优化方法是在Top-N查询的外部SELECT子句中省略rownum字段。这是合理的,因为前N记录的数量通常不多,因此消费者可以自己快速地对记录进行排序。如果没有rownum字段,在上面的例子中,只需要将更改的记录(product-1001)发送到下游,这可以减少对结果表的大量IO。
-- 从输出中省略row_num字段
SELECT category_id, pv
FROM (
SELECT *,
ROW_NUMBER() OVER (PARTITION BY category_id ORDER BY category_id, pv DESC) AS rownum
FROM pv_log)
WHERE rownum <= 3;
特殊的Top-N,基于窗口
格式:
SELECT [column_list]
FROM (
SELECT [column_list],
ROW_NUMBER() OVER (PARTITION BY window_start, window_end [, col_key1...]

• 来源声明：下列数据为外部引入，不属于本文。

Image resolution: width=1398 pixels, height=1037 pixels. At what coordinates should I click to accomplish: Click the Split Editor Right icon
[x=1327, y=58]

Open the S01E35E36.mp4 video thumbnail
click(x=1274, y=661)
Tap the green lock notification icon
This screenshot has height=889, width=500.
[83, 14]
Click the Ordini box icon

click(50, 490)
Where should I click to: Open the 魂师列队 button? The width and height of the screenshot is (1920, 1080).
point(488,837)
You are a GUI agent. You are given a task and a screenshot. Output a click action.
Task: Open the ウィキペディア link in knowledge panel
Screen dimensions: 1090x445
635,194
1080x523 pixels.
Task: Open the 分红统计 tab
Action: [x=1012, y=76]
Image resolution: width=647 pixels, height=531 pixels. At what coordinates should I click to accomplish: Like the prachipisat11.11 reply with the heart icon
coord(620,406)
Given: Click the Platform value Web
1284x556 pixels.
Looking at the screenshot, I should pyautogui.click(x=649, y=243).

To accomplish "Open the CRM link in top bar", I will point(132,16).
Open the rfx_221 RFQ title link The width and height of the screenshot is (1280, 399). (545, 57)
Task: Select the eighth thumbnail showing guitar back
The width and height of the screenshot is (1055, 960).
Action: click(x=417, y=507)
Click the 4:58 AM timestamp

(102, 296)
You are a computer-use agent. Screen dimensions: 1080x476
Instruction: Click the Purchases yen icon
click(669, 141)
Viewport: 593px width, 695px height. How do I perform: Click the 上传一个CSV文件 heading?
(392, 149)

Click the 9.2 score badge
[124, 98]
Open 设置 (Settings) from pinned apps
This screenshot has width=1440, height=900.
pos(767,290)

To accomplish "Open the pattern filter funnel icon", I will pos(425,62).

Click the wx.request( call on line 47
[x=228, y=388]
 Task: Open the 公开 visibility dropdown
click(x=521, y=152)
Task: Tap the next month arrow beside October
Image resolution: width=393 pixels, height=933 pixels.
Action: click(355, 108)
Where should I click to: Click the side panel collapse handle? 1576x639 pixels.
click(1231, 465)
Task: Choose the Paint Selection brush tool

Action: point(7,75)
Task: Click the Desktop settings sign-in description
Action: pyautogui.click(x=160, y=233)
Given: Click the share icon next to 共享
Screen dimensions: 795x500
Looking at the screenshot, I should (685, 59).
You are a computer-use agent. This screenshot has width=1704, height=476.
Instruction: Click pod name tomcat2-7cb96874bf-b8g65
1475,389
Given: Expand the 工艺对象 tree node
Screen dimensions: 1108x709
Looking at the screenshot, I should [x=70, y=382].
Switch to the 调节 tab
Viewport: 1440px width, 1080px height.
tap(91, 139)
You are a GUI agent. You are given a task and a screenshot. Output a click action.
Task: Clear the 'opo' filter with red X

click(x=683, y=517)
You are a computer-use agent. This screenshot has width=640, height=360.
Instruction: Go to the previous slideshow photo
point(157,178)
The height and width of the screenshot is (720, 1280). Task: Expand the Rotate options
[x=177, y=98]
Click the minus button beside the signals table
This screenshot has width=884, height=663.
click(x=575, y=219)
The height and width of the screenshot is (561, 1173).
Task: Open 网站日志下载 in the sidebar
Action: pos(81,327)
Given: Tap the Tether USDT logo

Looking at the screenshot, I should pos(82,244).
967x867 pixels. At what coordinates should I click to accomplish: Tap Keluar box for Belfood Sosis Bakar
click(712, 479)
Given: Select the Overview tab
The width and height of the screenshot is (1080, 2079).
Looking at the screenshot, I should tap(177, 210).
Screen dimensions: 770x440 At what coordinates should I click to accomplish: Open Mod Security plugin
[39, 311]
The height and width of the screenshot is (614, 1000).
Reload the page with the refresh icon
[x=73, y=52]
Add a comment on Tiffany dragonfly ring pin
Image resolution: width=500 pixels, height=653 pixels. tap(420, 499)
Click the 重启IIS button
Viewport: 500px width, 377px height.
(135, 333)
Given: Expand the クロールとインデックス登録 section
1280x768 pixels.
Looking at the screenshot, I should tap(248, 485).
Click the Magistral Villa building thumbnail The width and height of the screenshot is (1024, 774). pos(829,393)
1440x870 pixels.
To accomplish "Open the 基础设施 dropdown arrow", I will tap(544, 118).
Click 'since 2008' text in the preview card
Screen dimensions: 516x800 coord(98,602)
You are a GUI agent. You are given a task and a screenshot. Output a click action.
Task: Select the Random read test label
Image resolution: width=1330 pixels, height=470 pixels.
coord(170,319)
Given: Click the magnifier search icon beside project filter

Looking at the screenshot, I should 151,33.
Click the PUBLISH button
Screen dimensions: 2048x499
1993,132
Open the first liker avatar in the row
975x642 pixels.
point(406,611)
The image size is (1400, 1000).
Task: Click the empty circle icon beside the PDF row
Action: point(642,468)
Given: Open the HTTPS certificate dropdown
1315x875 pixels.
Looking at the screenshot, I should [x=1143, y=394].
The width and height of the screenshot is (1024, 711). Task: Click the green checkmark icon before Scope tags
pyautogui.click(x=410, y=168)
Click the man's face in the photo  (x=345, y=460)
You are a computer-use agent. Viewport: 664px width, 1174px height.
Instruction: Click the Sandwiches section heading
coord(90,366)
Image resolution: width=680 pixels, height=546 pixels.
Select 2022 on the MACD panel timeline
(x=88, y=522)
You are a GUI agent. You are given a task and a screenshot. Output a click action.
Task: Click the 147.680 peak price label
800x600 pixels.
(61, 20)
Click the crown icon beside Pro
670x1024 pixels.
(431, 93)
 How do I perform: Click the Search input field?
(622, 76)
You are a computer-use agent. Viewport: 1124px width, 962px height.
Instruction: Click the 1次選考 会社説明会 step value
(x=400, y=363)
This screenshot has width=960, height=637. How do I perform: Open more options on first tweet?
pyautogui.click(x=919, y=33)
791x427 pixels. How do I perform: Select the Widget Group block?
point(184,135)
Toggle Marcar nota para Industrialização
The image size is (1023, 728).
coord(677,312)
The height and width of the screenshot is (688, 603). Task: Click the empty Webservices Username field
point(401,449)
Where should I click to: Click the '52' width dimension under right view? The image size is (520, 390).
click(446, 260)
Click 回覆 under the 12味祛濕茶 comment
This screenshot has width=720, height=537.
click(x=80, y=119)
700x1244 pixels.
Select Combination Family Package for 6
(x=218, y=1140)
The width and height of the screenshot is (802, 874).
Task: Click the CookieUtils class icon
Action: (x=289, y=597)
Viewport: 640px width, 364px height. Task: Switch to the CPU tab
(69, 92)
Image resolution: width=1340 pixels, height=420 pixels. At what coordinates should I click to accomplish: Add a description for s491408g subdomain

ORDER BY col1 [asc|desc][, col2 [asc|desc]...]) AS rownum
FROM table_name) -- relation applied windowing TVF
WHERE rownum <= N [AND conditions]
案例
SELECT *
FROM (
SELECT *, ROW_NUMBER() OVER (PARTITION BY window_start, window_end ORDER BY pv DESC) as rownum
FROM (
SELECT window_start, window_end, category_id, count(1) as pv, count(distinct user_id) as uv
FROM TABLE(
TUMBLE(TABLE user_log, DESCRIPTOR(ts), INTERVAL '10' SECONDS))
GROUP BY window_start, window_end, category_id
)
) WHERE rownum <= 3;
Currently, Flink only supports Window Top-N which follows after Window Aggregation. Window Top-N after Windowing TVF will be support in the near future.